Ehlers-Danlos syndrome (EDS) is a group of genetic disorders caused by faulty collagen synthesis; it affects the connective tissues and leads to symptoms such as overly elastic skin, joint hypermobility, and fragile blood vessels. In 2017, 13 variants of EDS were classified, and 12 had distinct genetic characteristics.
What is Ehlers-Danlos syndrome (EDS)?
Ehlers-Danlos syndrome (EDS) is a group of genetic disorders characterized by faulty synthesis of collagen proteins. Collagen is a vital component of connective tissue, which protects and supports many tissues and organs, including the skin, blood vessels, joints, and lungs. Faulty collagen in EDS can lead to overly elastic skin, joint hypermobility, atrophic scarring (a type of scar that doesn’t heal properly), and fragile blood vessels. Over the years, different types of EDS have been categorized, and in 2017, an international guideline was released with 13 variant classifications, 12 of which have known unique genetic characteristics.[1] [2]
What are the main signs and symptoms of Ehlers-Danlos syndrome (EDS)?
Different types of EDS present with different signs and symptoms. People with hypermobile EDS (hEDS) often present with overly flexible and unstable joints, overly stretchy and thin skin, and excessive bruising. EDS can cause a number of secondary complications, such as chronic pain (due to damage to unstable joints), dysautonomia, gastrointestinal dysmotility, mast cell activation (allergies, asthma, etc), and anxiety and phobias. Serious complications, such as vascular or organ rupture, have been reported in vascular and kyphoscoliotic EDS, but all types of EDS should be regularly monitored for serious complications.[2]
How is Ehlers-Danlos syndrome (EDS) diagnosed?
EDS is usually first suspected due to clinical presentation such as skin hyperextensibility, atrophic scars, and shoulder dislocation. It is thought that many milder cases of EDS go undiagnosed. Diagnosis of EDS can be confirmed via genetic testing to identify the responsible gene and variant of EDS. Interestingly, the most common type of EDS (hypermobile) does not have an identified molecular and genetic cause.[1] [2]
What are some of the main medical treatments for Ehlers-Danlos syndrome (EDS)?
There is no known cure for EDS yet. Treatment is specific to the type of EDS, with the goal of managing symptoms (e.g., with pain medications) and preventing damage (e.g., with braces and devices to support joints). It is recommended that patients with EDS be regularly monitored by specialists including cardiologists, rheumatologists, and orthopedists. Preventative measures for cardiovascular complications can include monitoring using tests like echocardiograms (ultrasound of the heart) and management of blood pressure and cholesterol levels. Any wounds usually require special attention due to slowed skin healing.[2]
Have any supplements been studied for Ehlers-Danlos syndrome (EDS)?

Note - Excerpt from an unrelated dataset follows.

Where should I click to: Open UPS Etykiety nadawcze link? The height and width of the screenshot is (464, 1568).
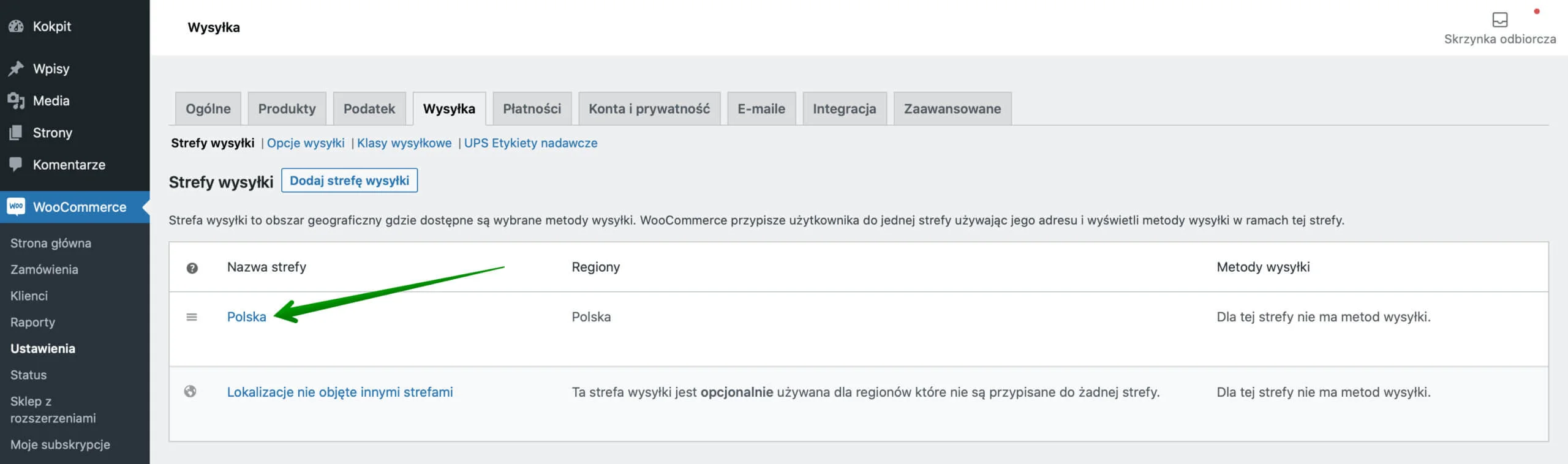(530, 143)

Dietary supplements have not been formally studied for EDS. However, supplements may be recommended to correct nutritional deficiencies linked with EDS and to manage symptoms. For example, hEDS has been linked with low vitamin D levels, so supplementation with vitamin D is often recommended. Anecdotally, vitamin C has been tried to improve wound healing and skin fragility, glucosamine for joint pain, and carnitine and coenzyme Q10 for fatigue and muscle weakness.
What's the connection between diet and Ehlers-Danlos syndrome (EDS)?

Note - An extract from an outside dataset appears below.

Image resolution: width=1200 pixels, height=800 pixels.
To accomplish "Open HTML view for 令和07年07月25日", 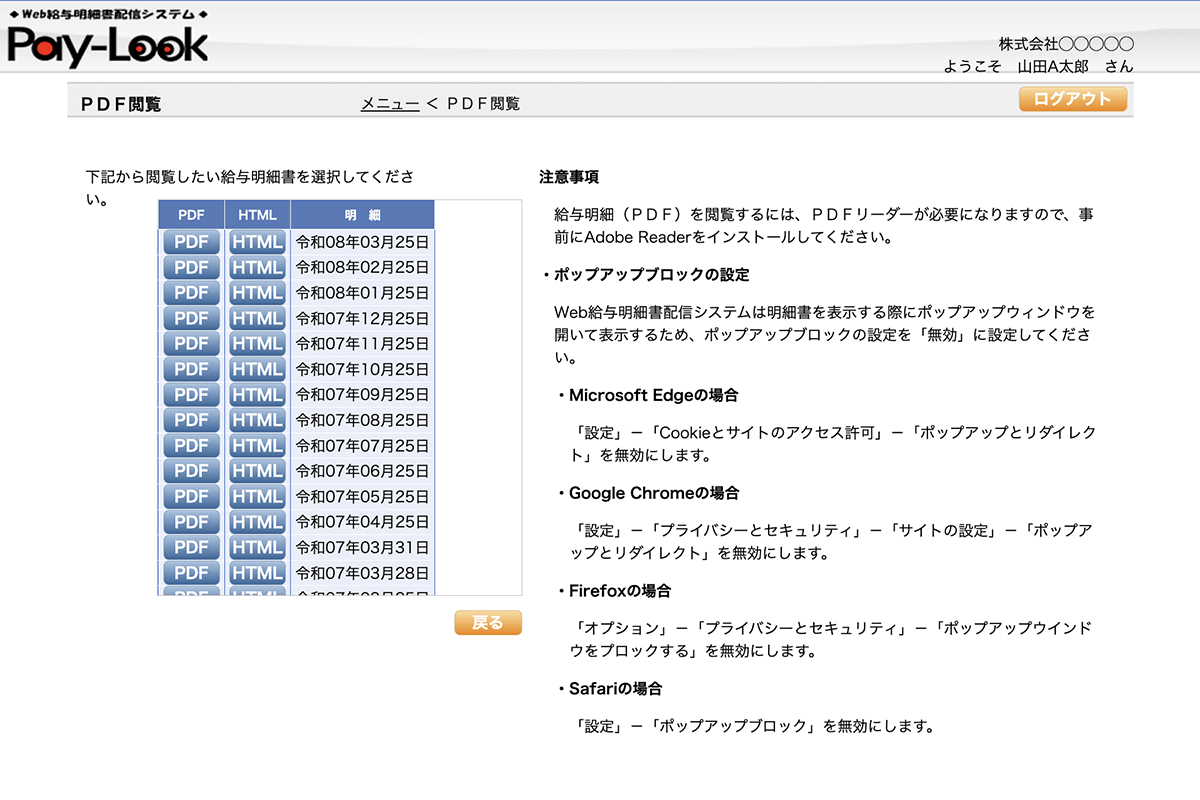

People with hEDS seem to have more frequent gastrointestinal (GI) complaints including constipation, diarrhea, abdominal pain (possibly due to slowed gastric emptying and abnormal colorectal transit). These symptoms seem to result in suboptimal nutrient intake, changes in nutrient utilization, and unintended weight loss. Dietary modifications, such as following a low FODMAP diet and increasing soluble fiber, have alleviated GI symptoms in other conditions and have been suggested for people with EDS.[3]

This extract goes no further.